Although the headline gauge slipped alongside production and new orders, prices paid surged.

At 58.7, the headline print for January was a miss. Consensus was looking for 60.

The US has become a bifurcated economy in the post-pandemic world. Indeed, COVID-19 flipped America on its head. Manufacturing is resilient, while the services sector continues to labor (or, perhaps more aptly, not labor) under the weight of virus containment protocols.

The breakdown on the January ISM report suggested factory activity is still robust, but it also screamed supply chain problems.

The prices paid gauge printed the highest in nearly a decade, while the customer inventories index hit the lowest since 2009. Backlogs were the highest since the summer of 2018.

ISM’s Timothy Fiore pointed to “absenteeism, short-term shutdowns to sanitize facilities and difficulties in returning and hiring workers” as factors which “continue to cause strains that limit manufacturing growth potential.”

The final read on IHS Markit’s gauge for January was a touch higher than the flash print at 59.2. That’s an all-time high.
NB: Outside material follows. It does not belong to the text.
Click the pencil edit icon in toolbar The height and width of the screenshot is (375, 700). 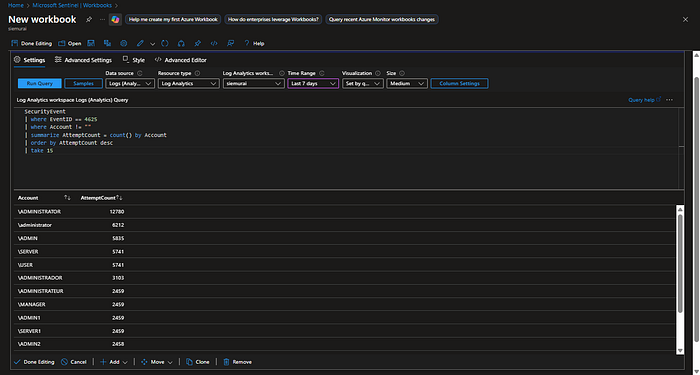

Output prices were the highest since July of 2008.

“Manufacturers are encountering major supply problems, especially in relation to sourcing inputs from overseas due to a lack of shipping capacity,” Chris Williamson, Chief Business Economist at IHS Markit, remarked, adding that,

Lead times are lengthening to an extent not previously seen in the survey’s history, meaning costs are rising as firms struggle to source sufficient quantities of inputs to meet production needs. These higher costs are being passed on to customers in the form of higher prices, which rose in January at the fastest rate since 2008. These price pressures should ease assuming supply conditions start to improve soon, but could result in some near-term uplift to consumer goods price inflation.

This is all fodder for those who insist the Fed is underestimating the scope for prices to rise quickly.

Of course, in the final analysis, you can only raise prices so much if people are unemployed. The combination of rising consumer prices and elevated unemployment is not a good one.